What about conditional expressions, such as x = "yes" if __debug__ else "no"? Sadly, Python does not optimize these. Similarly, __debug__ and x and __debug__ or x are not optimized, though they could be.

So what did we learn?
  1. Use if __debug__ to write debug code (along with else if desired).
  2. Don't make up your own flag for this, as it will prevent Python from being clever.
  3. Don't  use if not __debug__ because this will also prevent Python from being clever.
  4. Prefer if statements to using __debug__ in logical expressions.
  5. Use assert to assert invariants, not to perform stupid Python tricks like I presented last June.
  6. Use the -O command line flag (or PYTHONOPTIMIZE) to tell Python when it's running in production. If you don't, you may be executing debugging code you don't want, with the potential performance degradation that implies.

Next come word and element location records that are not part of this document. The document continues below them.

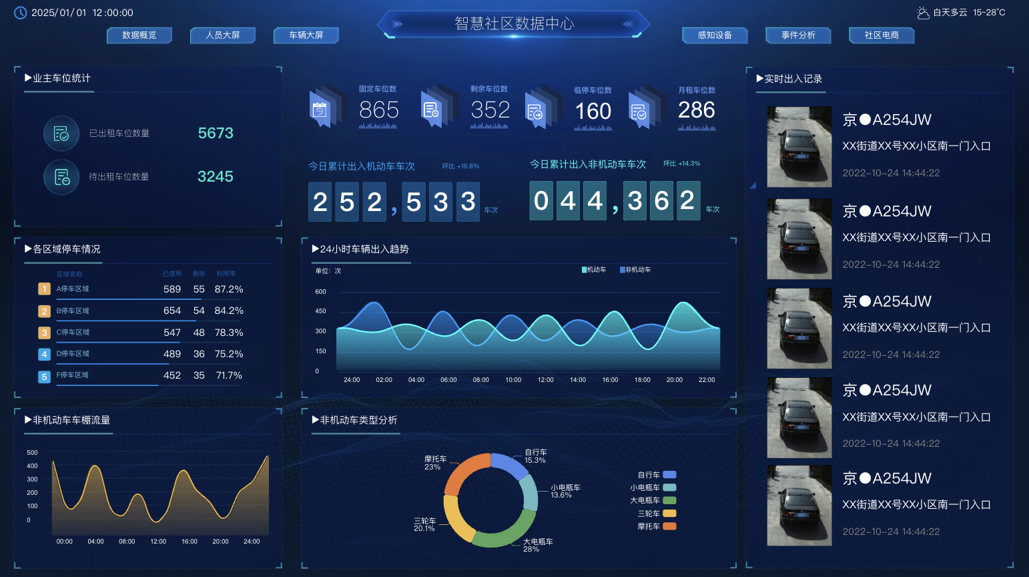
Task: Click the 已出租车位数量 circular icon
Action: coord(61,134)
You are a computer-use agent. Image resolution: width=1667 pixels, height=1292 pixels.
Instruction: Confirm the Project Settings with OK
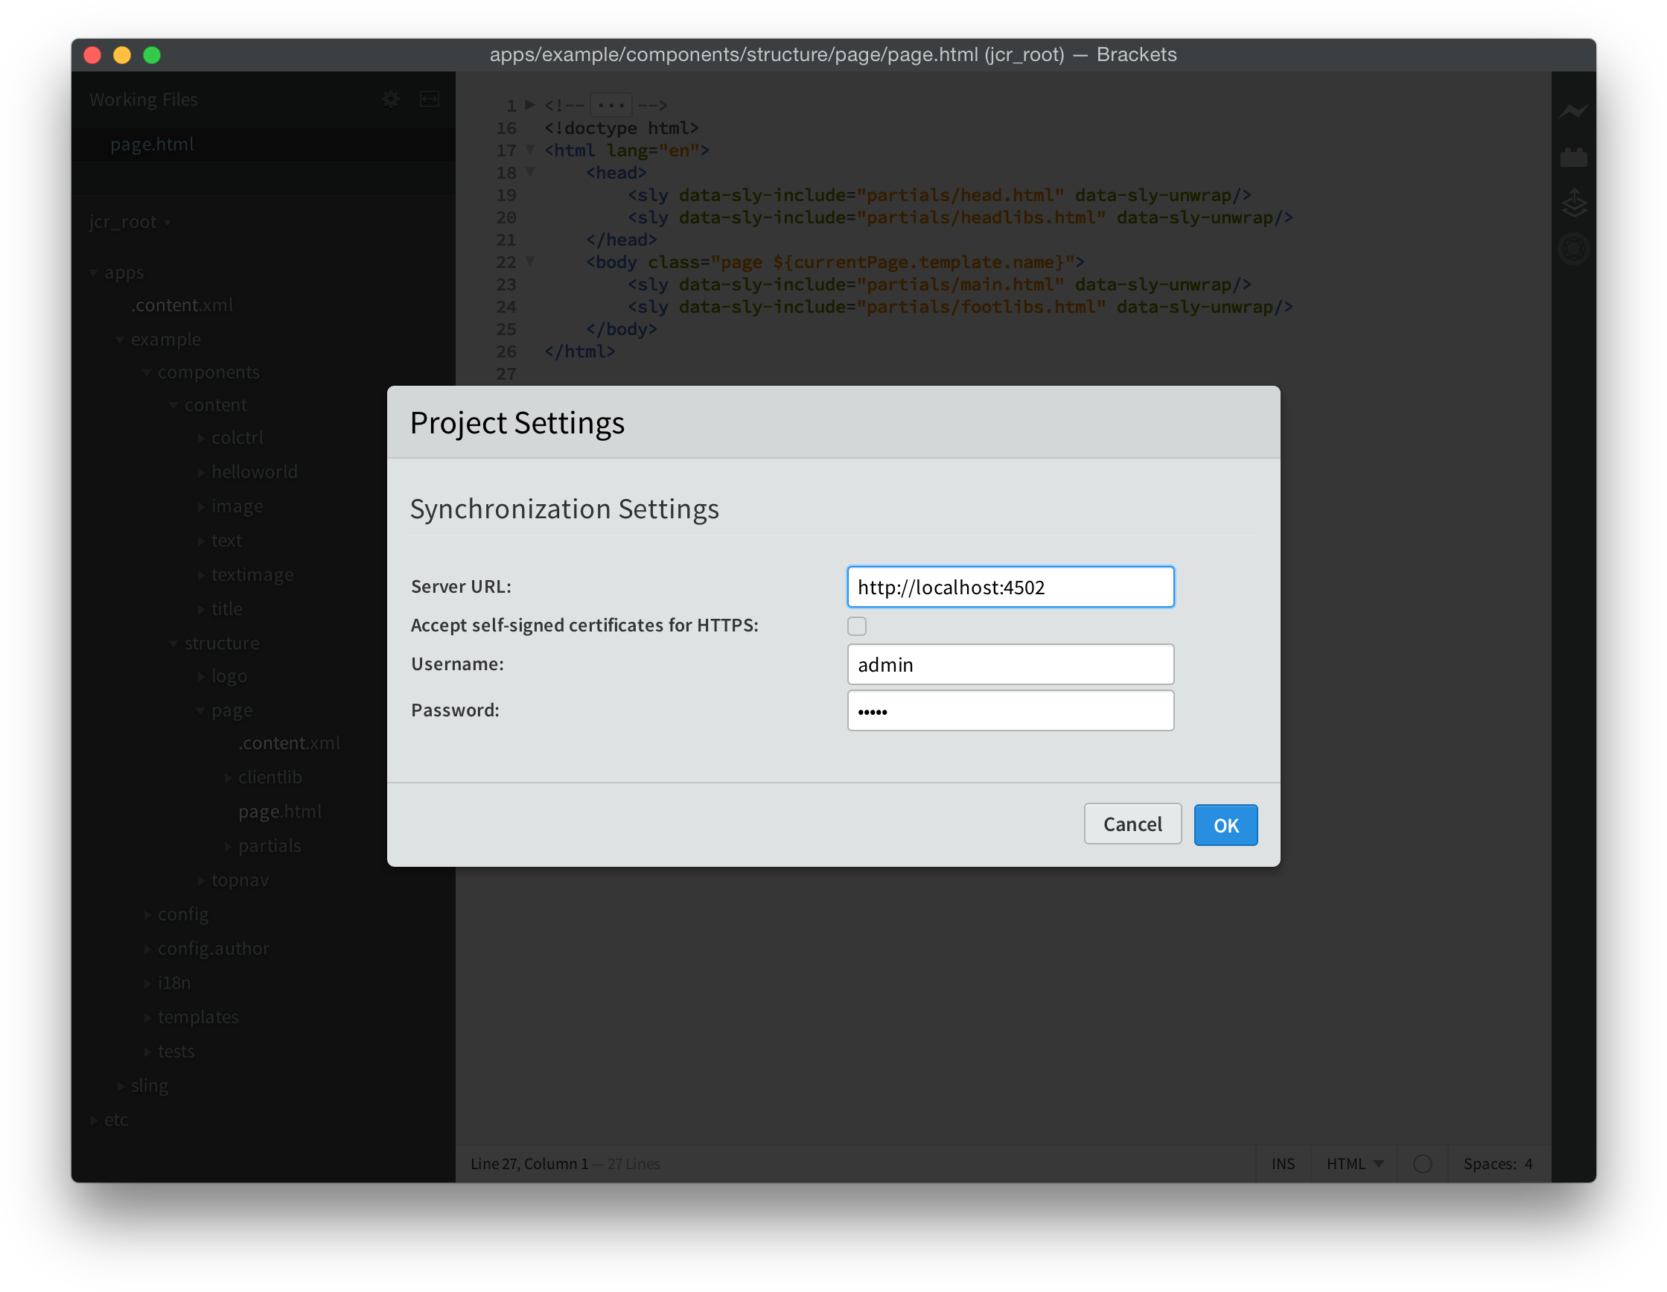(x=1225, y=825)
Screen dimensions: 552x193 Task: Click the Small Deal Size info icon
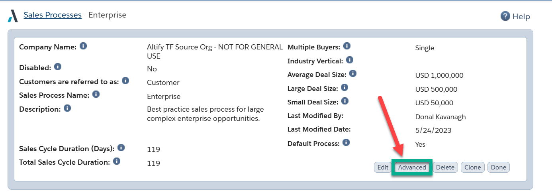coord(345,101)
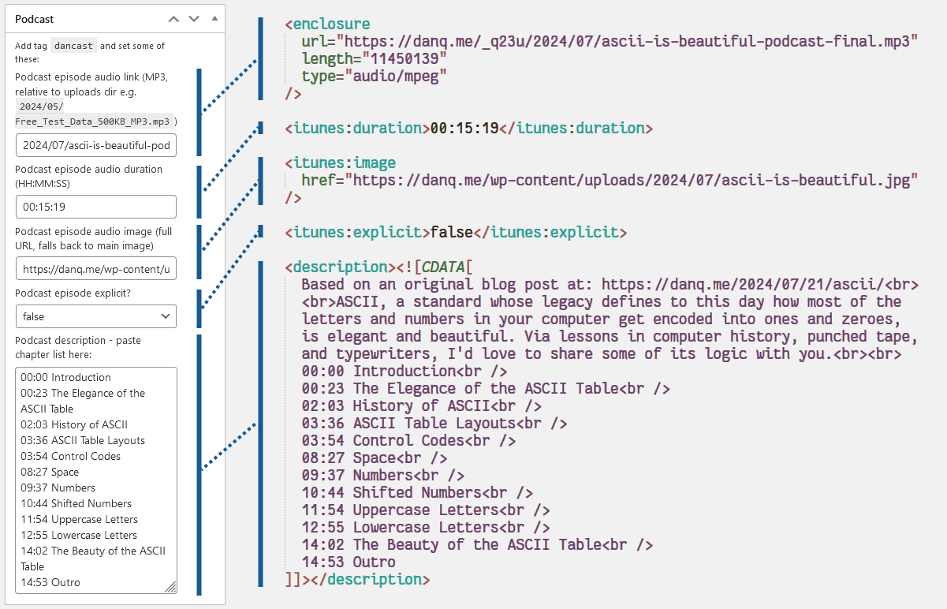Click into the audio link input field
This screenshot has height=609, width=947.
[96, 146]
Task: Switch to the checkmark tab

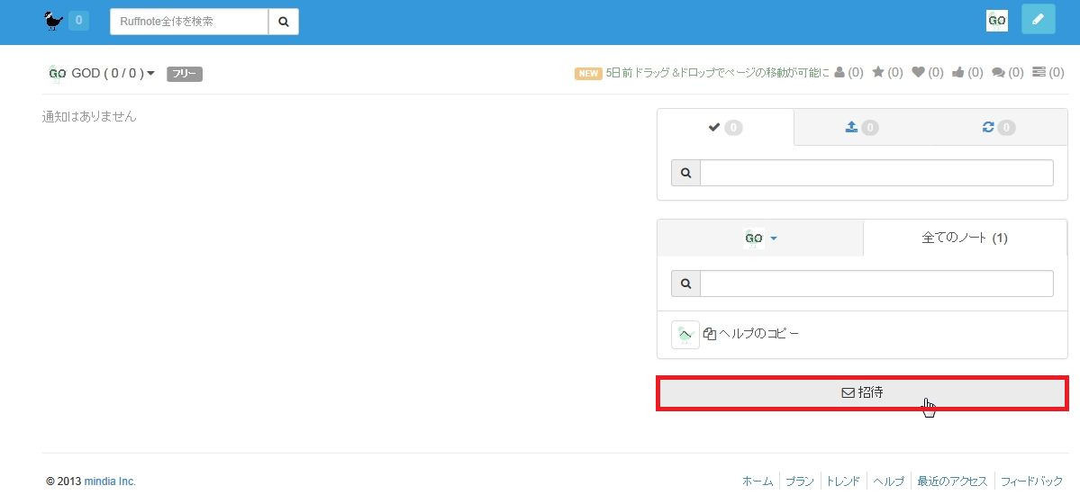Action: tap(725, 128)
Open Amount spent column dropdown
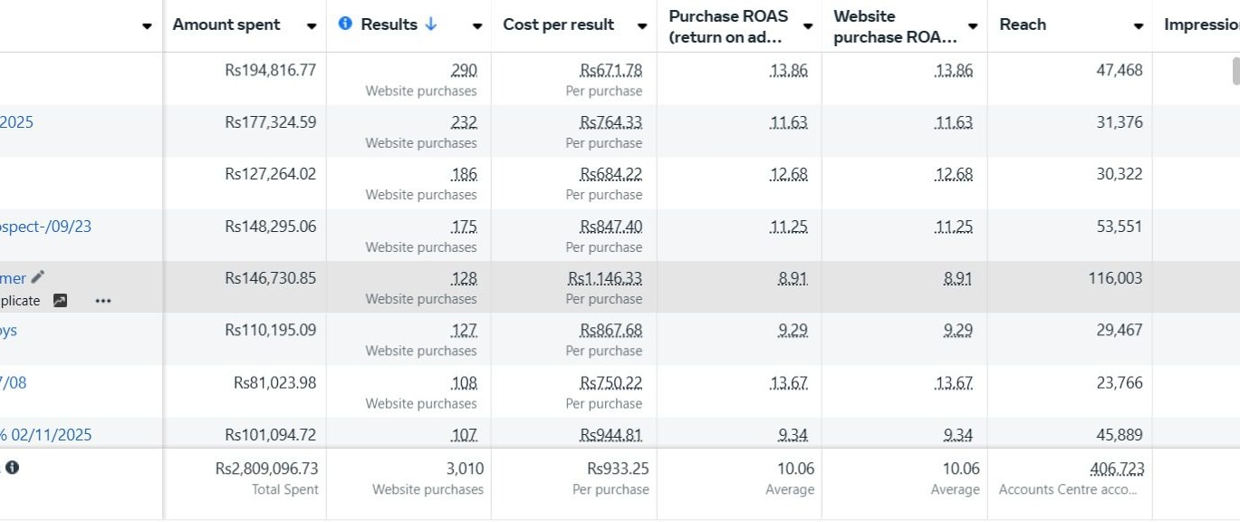 coord(312,26)
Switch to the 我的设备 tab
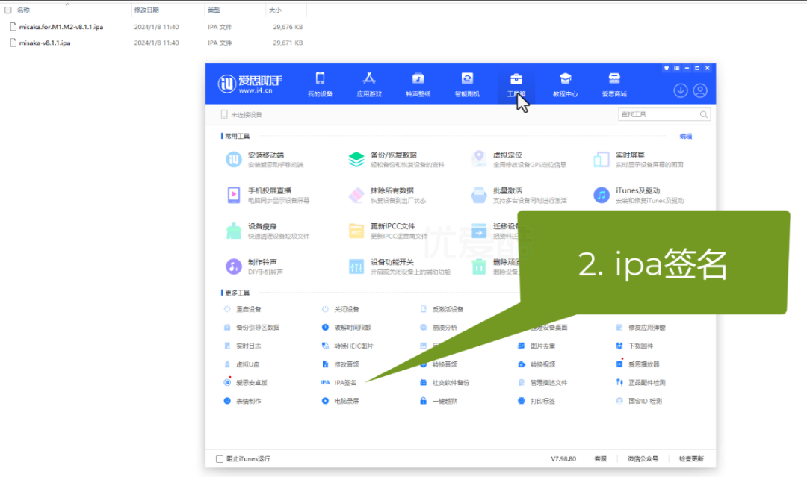Image resolution: width=807 pixels, height=477 pixels. click(321, 83)
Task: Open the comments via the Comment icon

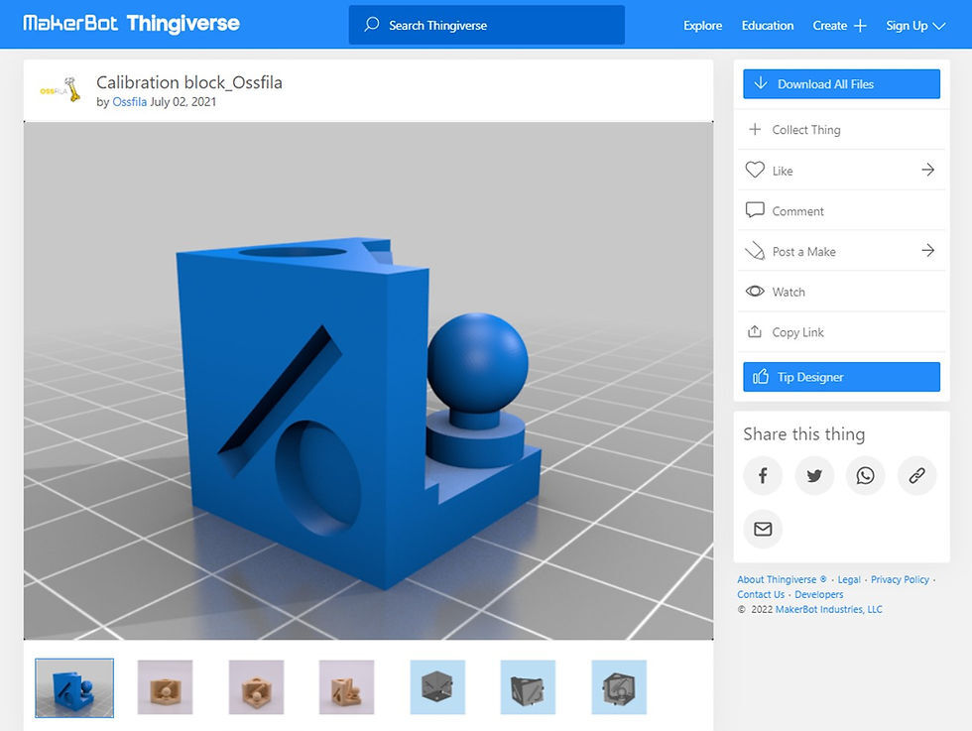Action: click(x=757, y=210)
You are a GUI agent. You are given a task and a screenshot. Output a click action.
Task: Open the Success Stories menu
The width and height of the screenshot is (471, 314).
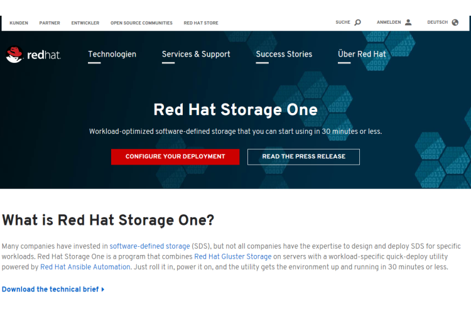[284, 55]
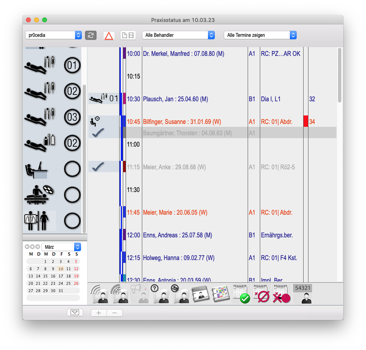Click the red marker beside Bilfinger appointment
This screenshot has width=366, height=350.
tap(306, 122)
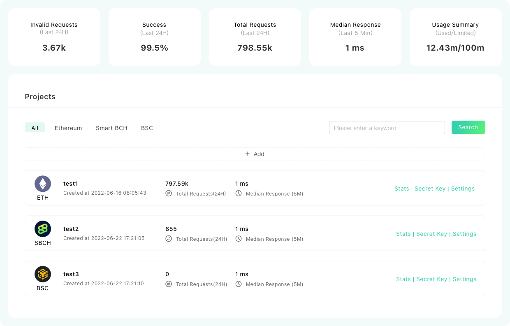Click the SBCH logo icon for test2

(43, 229)
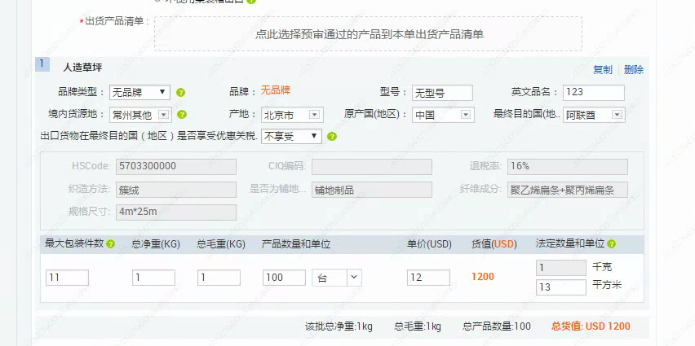Click help icon next to 品牌类型
695x346 pixels.
[x=181, y=93]
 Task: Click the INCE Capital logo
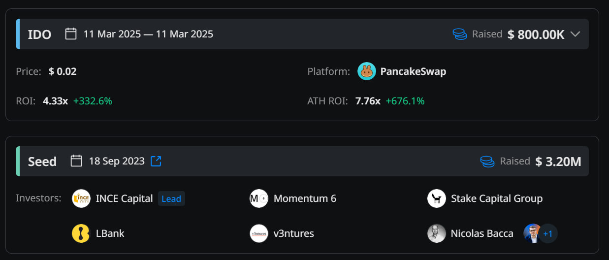pos(81,198)
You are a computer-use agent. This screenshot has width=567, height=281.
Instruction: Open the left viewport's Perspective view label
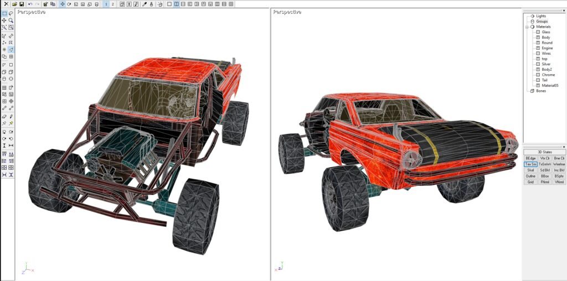tap(32, 12)
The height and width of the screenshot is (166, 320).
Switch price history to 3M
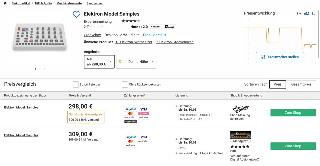299,14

Thanks to user Reddit user "brucifer" who posted this informative comment, and to user "Rainfly_X" who brought it to my attention.

By the way, in Python 3.x, True and False are also constants whose value is known at compile-time, and Python optimizes if True and if False similarly. In Python 2.x, the values of True and False can be changed at run time (seriously, try it if you don't believe me!), so this optimization isn't possible. None can't be changed in Python 2.x, but is only a true compile-time constant in Python 3.x, with the upshot that code under if None is also subject to being stripped out in Python 3.x but not in Python 2.x.